# [UNIX/Linux] Was für eine Desktopumgebung nutzt ihr?



## Jimini (16. September 2011)

*[UNIX/Linux] Was für eine Desktopumgebung nutzt ihr?*

Ich bin zur Zeit ein bisschen am Herumexperimentieren, welche Desktopumgebung ich nutzen könnte. Ich habe jahrelang KDE genutzt, dieses war mir aber irgendwann aufgrund unzähliger Abhängigkeiten zu fett. Gnome erscheint mir nach wie vor als zu steif - zudem ist es in Sachen Performance meiner Meinung nach ähnlich wie KDE einzuordnen.

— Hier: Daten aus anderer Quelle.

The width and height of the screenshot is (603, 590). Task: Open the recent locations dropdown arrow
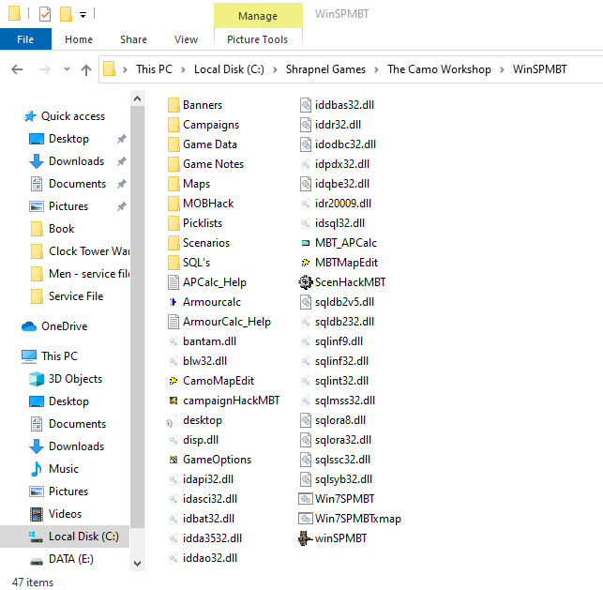(x=66, y=69)
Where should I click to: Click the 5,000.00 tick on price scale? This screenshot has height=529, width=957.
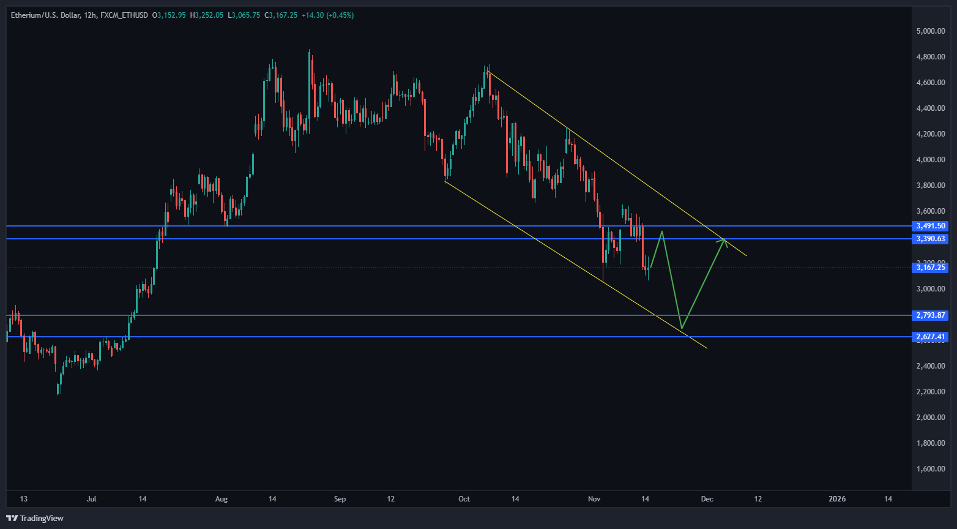931,31
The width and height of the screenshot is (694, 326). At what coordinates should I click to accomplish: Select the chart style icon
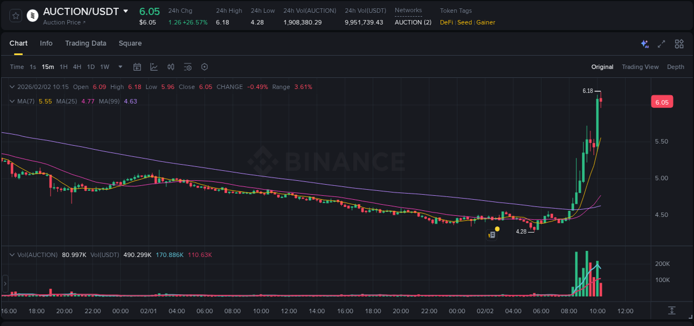point(154,67)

Daher nutze ich seit rund einem Monat XFCE, mit dem ich sehr zufrieden bin. Was setzt ihr ein? Gut zu wissen wäre auch, welche Distribution ihr nutzt - in meinem Fall ist es Gentoo.

MfG Jimini


----------



## spionkaese (16. September 2011)

Ich benutze Gnome 3, welches sich nach ner Eingewöhnungsphase gut benutzen lässt. Leider dauert das starten von Gnome genauso lange wie der boot -.-
Könnt ihr vielleicht eure Distribution dazu schreiben 
Ich benutze jetzt seit 2 Wochen Archlinux,
nachdem mein Fedora gestorben ist.


----------



## wollja (16. September 2011)

*AW: [UNIX/Linux] Was für eine Desktopumgebung nutzt ihr?*

LXDE auf Gentoo, sehr cremig.


----------



## m-o-m-o (16. September 2011)

*AW: [UNIX/Linux] Was für eine Desktopumgebung nutzt ihr?*

Meistens etwas schlankes wie *box (XBox ist ja schon belegt )

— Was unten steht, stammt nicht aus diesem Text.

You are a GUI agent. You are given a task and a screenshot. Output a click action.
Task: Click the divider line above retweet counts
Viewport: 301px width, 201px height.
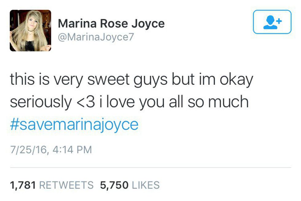point(151,168)
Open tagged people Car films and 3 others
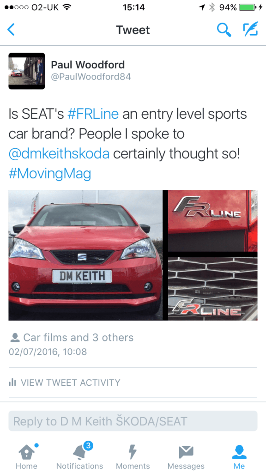Viewport: 266px width, 473px height. 72,337
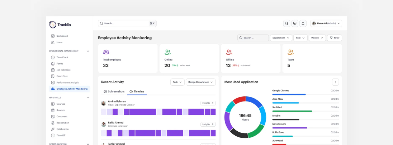393x145 pixels.
Task: Open the Role dropdown
Action: 300,38
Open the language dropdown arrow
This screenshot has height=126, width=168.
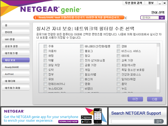coord(162,18)
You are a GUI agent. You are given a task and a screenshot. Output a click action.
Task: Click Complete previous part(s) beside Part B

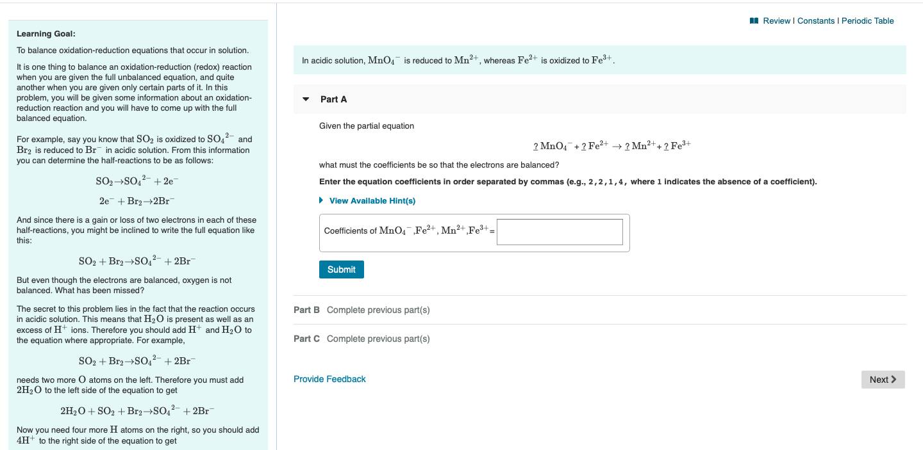pyautogui.click(x=378, y=310)
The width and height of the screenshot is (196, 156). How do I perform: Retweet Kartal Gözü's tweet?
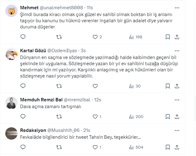59,86
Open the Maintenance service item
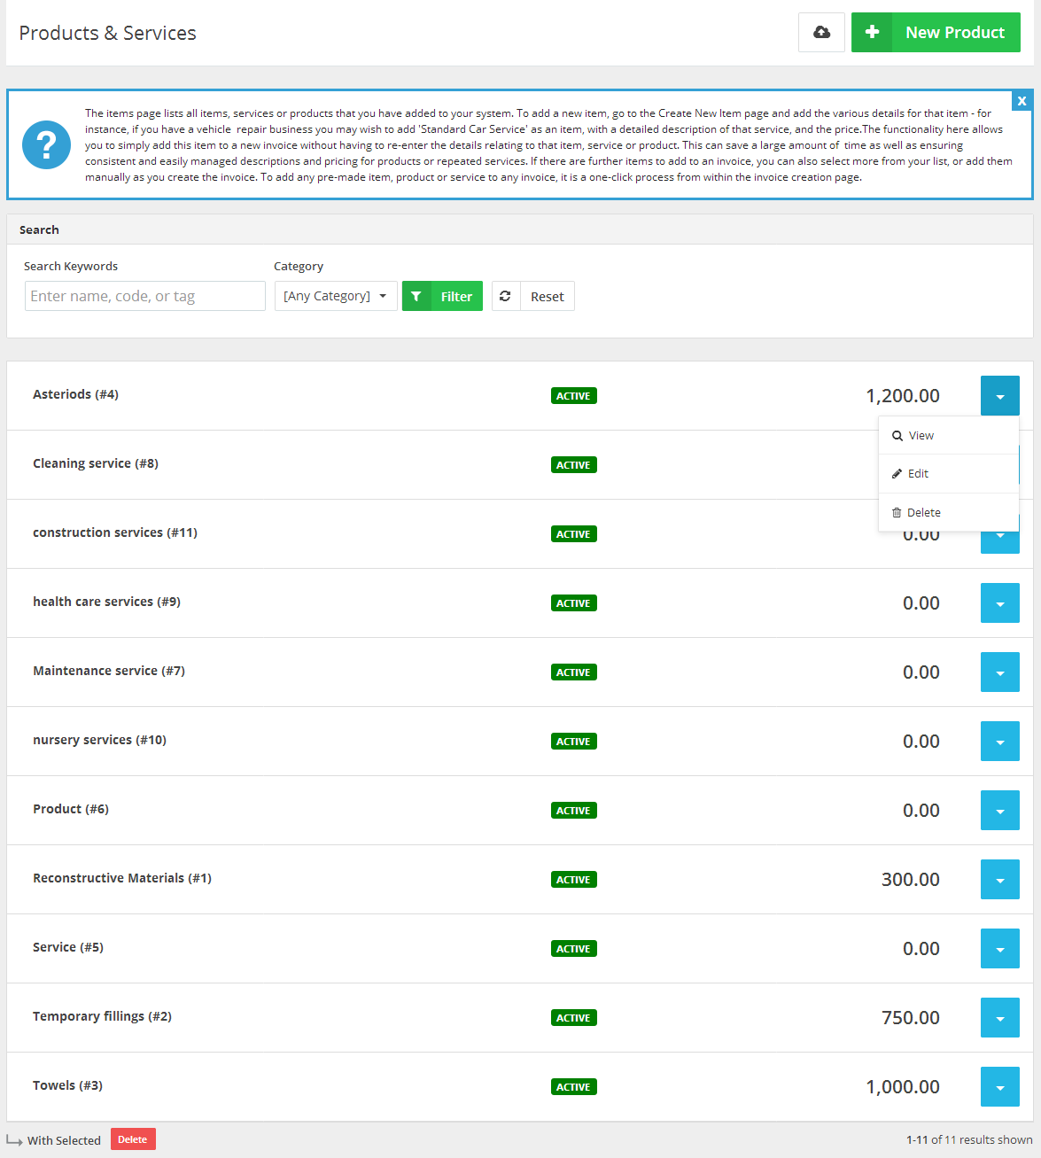1041x1158 pixels. (x=109, y=671)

Daraus lassen sich sehr hübsche Desktops bauen.


----------



## riedochs (17. September 2011)

*AW: [UNIX/Linux] Was für eine Desktopumgebung nutzt ihr?*

Auf meinem Desktop KDE4 (Kubuntu 10.04LTS), meinem Netbook KDE3.5 mit Debian 4. Mein Notebook und der Rest werden mit Gnome 2 (meist Ubuntu 10.04 LTS oder 11.04) versorgt. Eine VM läuft noch zu Testzwecken mit Xfce.

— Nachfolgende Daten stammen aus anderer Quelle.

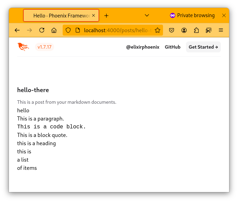
Task: Go to the browser home page
Action: (x=54, y=30)
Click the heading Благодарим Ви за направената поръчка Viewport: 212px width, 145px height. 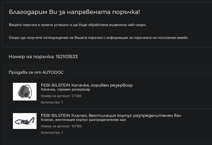(x=74, y=12)
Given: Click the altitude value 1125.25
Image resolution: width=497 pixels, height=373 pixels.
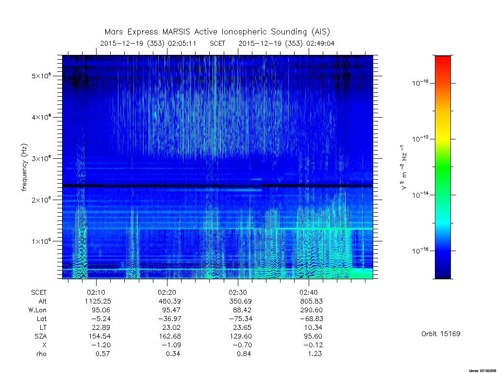Looking at the screenshot, I should click(x=98, y=301).
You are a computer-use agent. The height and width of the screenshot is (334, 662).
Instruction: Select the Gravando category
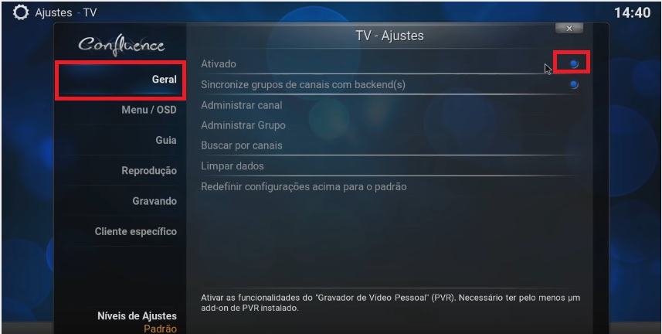click(121, 201)
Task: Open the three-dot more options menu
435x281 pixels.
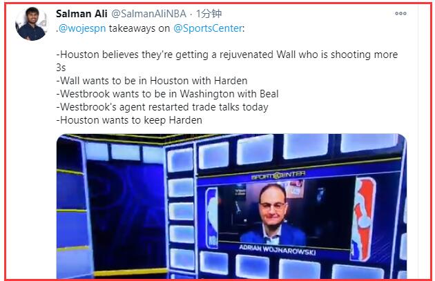Action: (400, 13)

Am besten gefällt mir immer noch KDE3.5, gefolgt von Gnome 2.


----------



## Bauer87 (17. September 2011)

*AW: [UNIX/Linux] Was für eine Desktopumgebung nutzt ihr?*

Momentan (und weil meine Rechner genügend Leistung haben) nutze ich KDE 4. Es sieht schick und modern aus, ist stabil und angenehm zu bedienen. (Von den ganzen *BOX, LXDE u.s.w. trifft ja nicht immer alles zu. Und da mein Desktop irgendwie auch Dekoartikel ist, will ich nicht nur einen schönen Bildschirmhintergrund haben.)

Historie: Bei der Auswahl KDE 3 vs. Gnome 2 war ich klar für Gnome 2. Gnome 3 ist jetzt aber ähnlich wie  KDE 4 noch sehr unreif. KDE 4 dagegen hat mittlerweile ein echt  gutes Niveau. Ebenso wird sich Gnome 3 wohl noch zu ner echten Alternative entwickeln –  von Unity bin ich dagegen bisher nur auf Netbooks überzeugt.  Mittelfristig sehe ich dann XFCE vor Gnome 2, weil letzteres ja nun  nicht mehr weiterentwickelt wird, wie sich Gnome 3 im Vergleich mit XFCE schlägt, kann ich noch nicht sagen.

PS: Auf meinen Servern nutze ich die bash.


----------



## blackout24 (17. September 2011)

*AW: [UNIX/Linux] Was für eine Desktopumgebung nutzt ihr?*

Man muss ja zwischen WindowManagern und Desktopumgebungen unterscheiden.
Ich benutze hier zum Arbeiten Gnome 3 mit Gnome Shell auf Arch Linux. Was mir
gefällt ist die Software die damit ausgeliefert wird (Evolution, Nautilus, gedit ...). Würde
ich mir ein Openbox Desktop zusammen stellen würde ich mir am Ende wahrscheinlich
sowieso gnome-terminal etc dazu installieren. Kann sein das es daran liegt das ich damit
groß geworden bin aber gibt eigentlich nix was ich an den Sache aus zu setzen hätte.
Alles sehr einfach und intuitiv. 

Am Anfang waren mir die Neuerungen von Gnome 3 im Vergleich zu Gnome 2 etwas skeptisch, weil
beim 2er Gnome ja alles funktionierte und mir das 3er schon wieder in Richtung "Alles muss nach Tablet aussehen"
ging. Nach kurzer Eingewöhnungsphase gefällt es mir aber weit besser als Unity (weswegen ich von Ubuntu weg bin) schon
allein, weils nicht das grässliche Mac ähnliche "Menü im Fenstertitel" hat was erscheint wenn man mit der Maus drüber geht
und wie ein Grafikfehler aussieht. Gibt sicher viele die extrem minimalistisch sein wollen und hoch konfigurierbar mir persönlich
gefällt es aber, wenn Sachen hübsch aussehen. Die Standard Icons sind hübsch (auch wenn Faneza hübscher ist) und der "Close"
Knopf der ganz alleine bei jedem Fenster in der Ecke ist bringt wieder ein bisschen Minimalismus rein.
Find schon allein das Halbtransparenz einem Desktop ne ganze Ecke eyecandy verleiht wie beim Kalender und dem Wetter Indikator.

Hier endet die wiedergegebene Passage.